Stale Session Cleanup

A “stale” session is a row in the radacct table where the PPPoE session ended but the matching Accounting-Stop packet never arrived. The row sits there with acctstoptime IS NULL forever, the dashboard claims the subscriber is online, and the IP they were using stays marked in_use in the pool tracker.

This happens regularly in real networks:

The MikroTik reboots while a session is up — RouterOS doesn’t replay queued accounting packets on boot.
A power flap to the BNG drops all sessions but loses the stop packets.
A network blip drops UDP 1813 packets temporarily — Acct-Stop is unreliable by design (it’s UDP, no retransmission guarantee).
The CPE device hard-powers off without a PPPoE LCP-TermReq.

Left alone, stale sessions accumulate forever. On one production install in early 2026 the count reached 955 ghost sessions for 295 real subscribers before the sweeper was deployed.

The fix is a background service — StaleSessionCleanupService in internal/services/stale_session_cleanup.go — that runs every 5 minutes and closes any session that hasn’t had an interim update in the last 30 minutes.

How the sweeper runs

The service starts automatically when the API container boots. The default configuration is:

Setting	Default	Where it’s set
Stale threshold	30 minutes (no interim update)	`NewStaleSessionCleanupService(30)` in `cmd/api/main.go`
Check interval	5 minutes	Hard-coded in the service struct
First run delay	2 minutes after boot	Lets the system stabilize before the first sweep

The 30-minute threshold is chosen because the default interim-update interval is 30 s. If the router hasn’t sent an interim packet in 60× the expected interval, the session is definitively dead.

What gets closed

Each sweep runs two SQL statements:

1. Close stale radacct rows

UPDATE radacct
   SET acctstoptime       = NOW(),
       acctterminatecause = 'Stale-Session-Cleanup'
 WHERE acctstoptime IS NULL
   AND (acctupdatetime IS NULL OR acctupdatetime < $1)
   AND (acctstarttime < $1);

Where $1 is NOW() - 30 minutes. A session is closed if:

It has no stop time yet, and
Either it has no interim update, or its last interim is older than 30 minutes, and
It started more than 30 minutes ago (no false-positives for very fresh sessions).

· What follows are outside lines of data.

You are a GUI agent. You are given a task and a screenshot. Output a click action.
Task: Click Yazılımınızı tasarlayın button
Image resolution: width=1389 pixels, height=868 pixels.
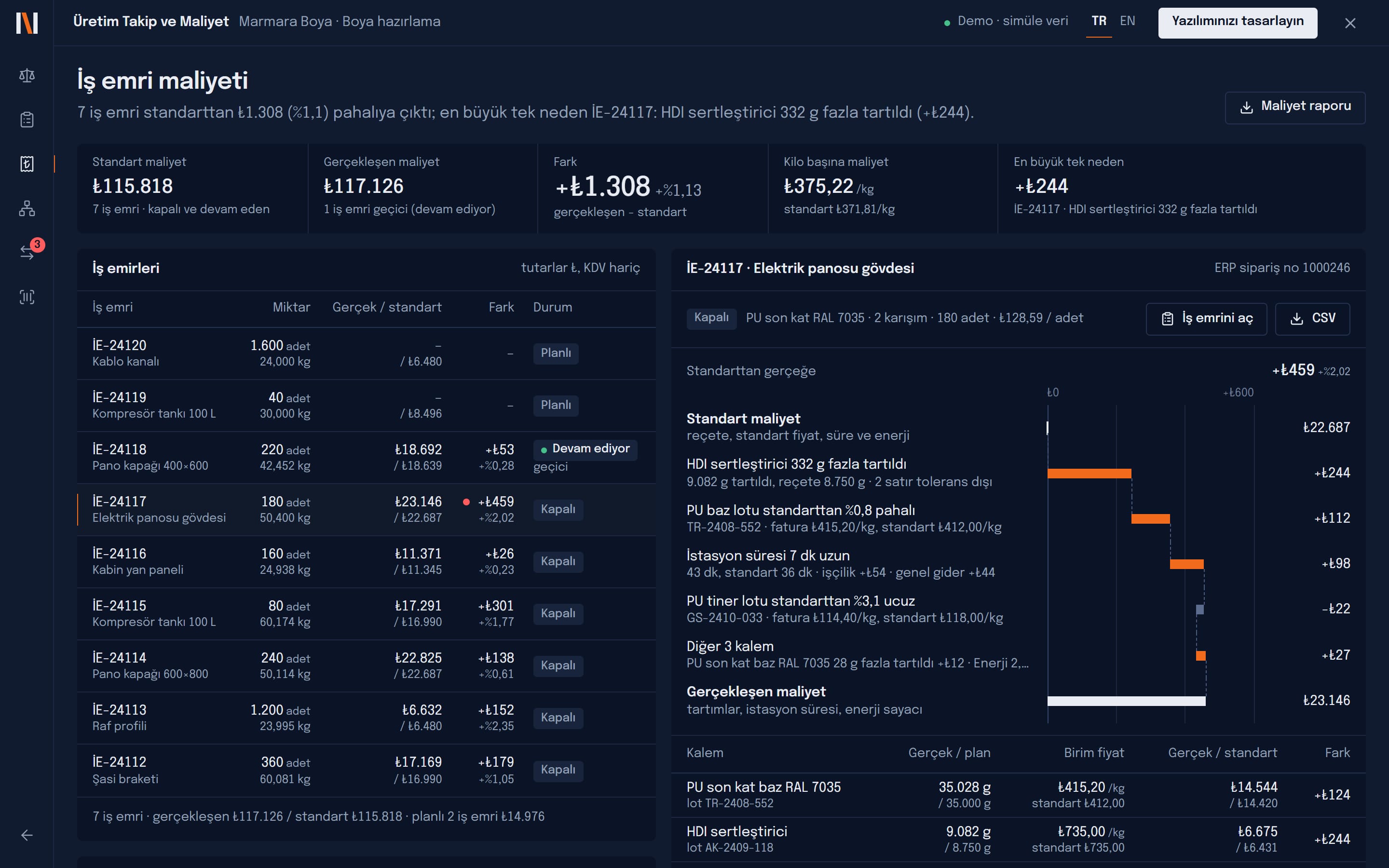[1238, 22]
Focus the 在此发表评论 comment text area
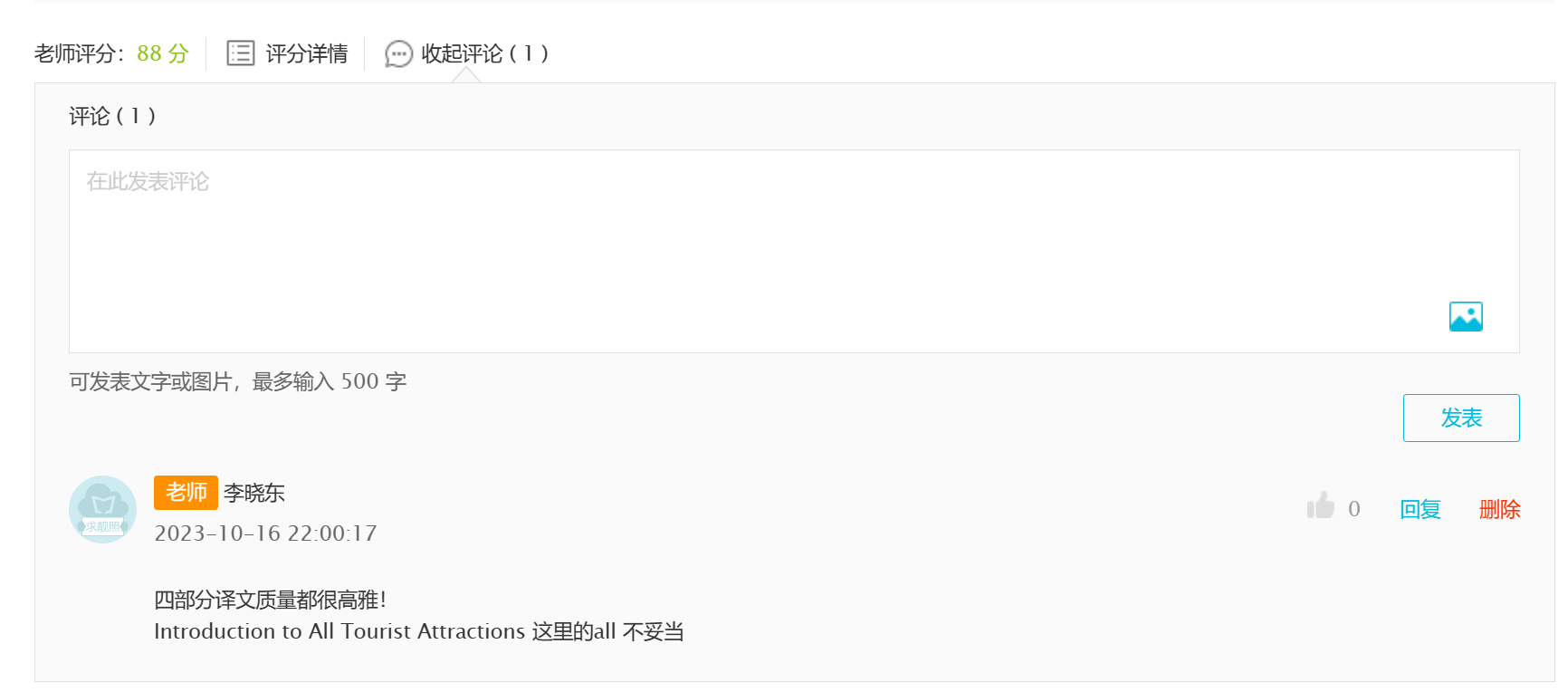 [x=794, y=251]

The acctterminatecause is set to Stale-Session-Cleanup so reports can distinguish ghost-closures from normal disconnects.

2. Sync `subscribers.is_online`

UPDATE subscribers
   SET is_online = false
 WHERE is_online = true
   AND deleted_at IS NULL
   AND (last_seen IS NULL OR last_seen < $1)
   AND username NOT IN (
       SELECT DISTINCT username FROM radacct WHERE acctstoptime IS NULL
   );

A subscriber is marked offline if:

They’re currently flagged online, and
Their last_seen is older than 30 minutes (or null), and
They have no open radacct row.

The last_seen check is critical — it prevents the sweeper from fighting QuotaSyncService. QuotaSync updates last_seen every 30 seconds for active users (both via the MikroTik API and via radius interim-update packets). After a container restart, radacct may be temporarily empty but the MikroTik still has the sessions up; without the last_seen check, the sweeper would mark all online users offline, then QuotaSync would re-mark them online on the next tick — bouncing the flag.

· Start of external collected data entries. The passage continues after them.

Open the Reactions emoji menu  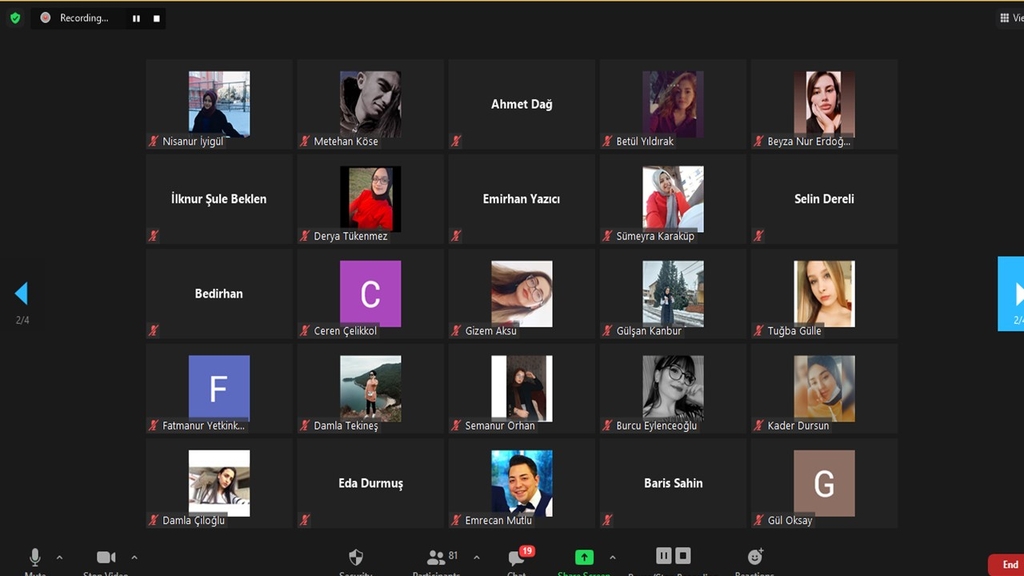(754, 557)
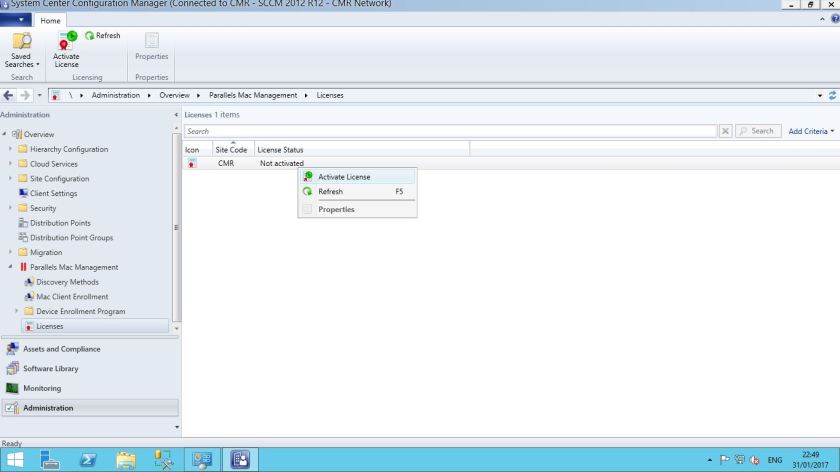Open the Monitoring workspace
This screenshot has width=840, height=472.
point(42,388)
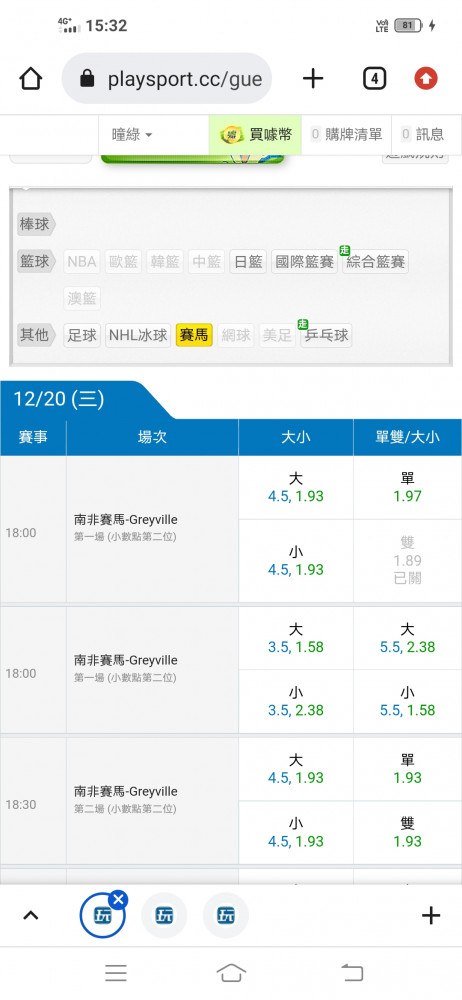The height and width of the screenshot is (1000, 462).
Task: Tap Android recent apps menu icon
Action: pos(116,973)
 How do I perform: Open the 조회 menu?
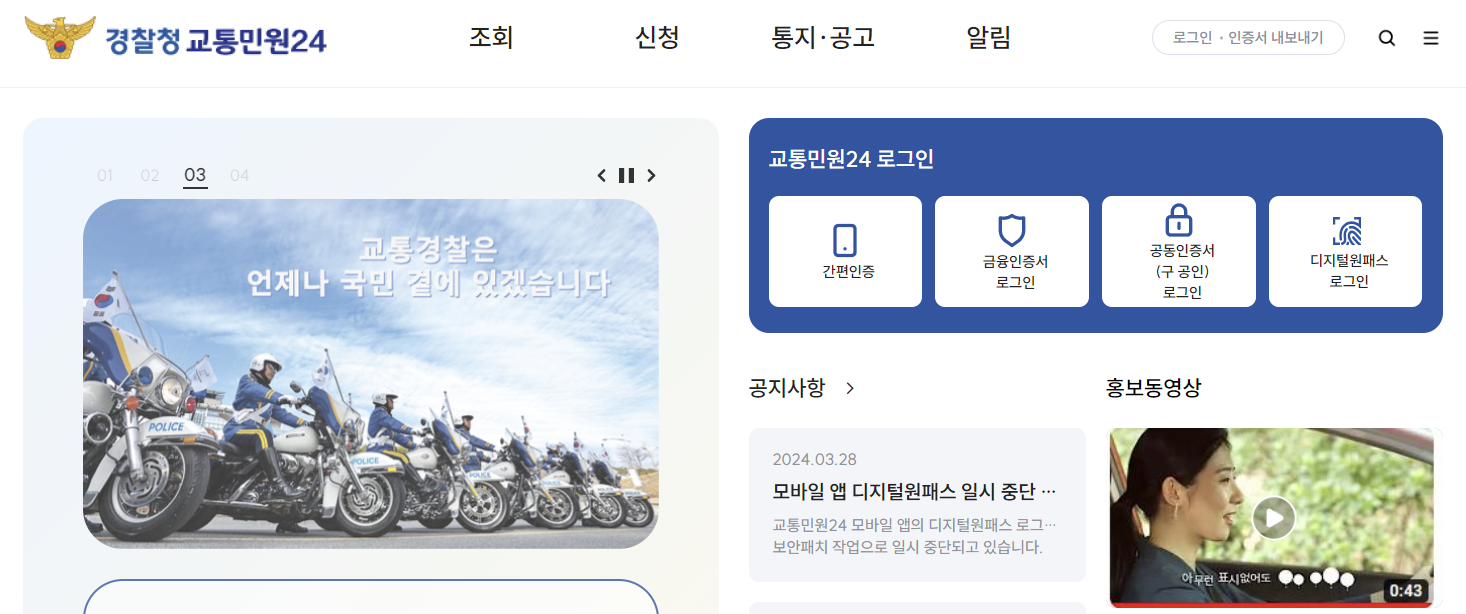tap(491, 38)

When to expect the sweeper to fire

Scenario	What the sweeper does
MikroTik reboot	All open radacct rows for that NAS are closed within 35 minutes (no interim updates can arrive from a dead router). Subscribers are marked offline. As they reconnect, fresh radacct rows are created.
Power outage	Same as above.
API container restart	`last_seen` is preserved (stored in DB), so subscribers stay online if their MikroTik is still up. The sweeper only closes radacct rows that genuinely have no interim updates.
Network blip	If interim updates resume within 30 minutes, nothing happens. If they don’t, the sweeper closes the rows.
Single subscriber’s CPE hard-powers off	Their session is closed after 30 minutes.

The 5-minute check interval means the maximum delay between a session becoming stale and being closed is about 5 minutes — fast enough for the dashboard to feel accurate, slow enough to not pound the database every second.

MikroTik reboot recovery walkthrough

This is the scenario the sweeper was originally built for. Here’s the exact timeline:

t=0: MikroTik reboots. 200 PPPoE sessions are killed instantly; no Acct-Stop packets are queued.
t+30s: Sessions start coming back online as customers reconnect. New radacct rows are created for them.
t+5min: The dashboard shows ~400 online subscribers — the new sessions (200 real) plus the orphaned-from-boot rows (200 stale).
t+30min: The 200 stale rows have not had an interim update for 30 minutes. They’re flagged stale.
t+30–35min: The next sweeper cycle fires. The 200 stale rows are closed with acctterminatecause = 'Stale-Session-Cleanup'. The 200 subscribers who were “double-counted” lose their second (offline) entry. Dashboard returns to ~200 online.

Operators who can’t wait 35 minutes for the dashboard to converge can trigger a manual sweep via the Sessions → Force cleanup button (or docker restart proxpanel-api, which triggers a sweep 2 minutes after boot).

Tuning the threshold

The 30-minute default is a balance. If you operate at scale or with aggressive accounting intervals, consider:

Lower threshold (15 min) — faster cleanup. Risk: a single dropped interim-update packet causes a false-close on a still-active session. Subscriber’s bytes for the next 30 s aren’t counted; their queue is recreated when they next reconnect.
Higher threshold (60 min) — safer. Risk: dashboard inaccuracies linger longer; ghost IPs stay marked in-use for an hour after a reboot.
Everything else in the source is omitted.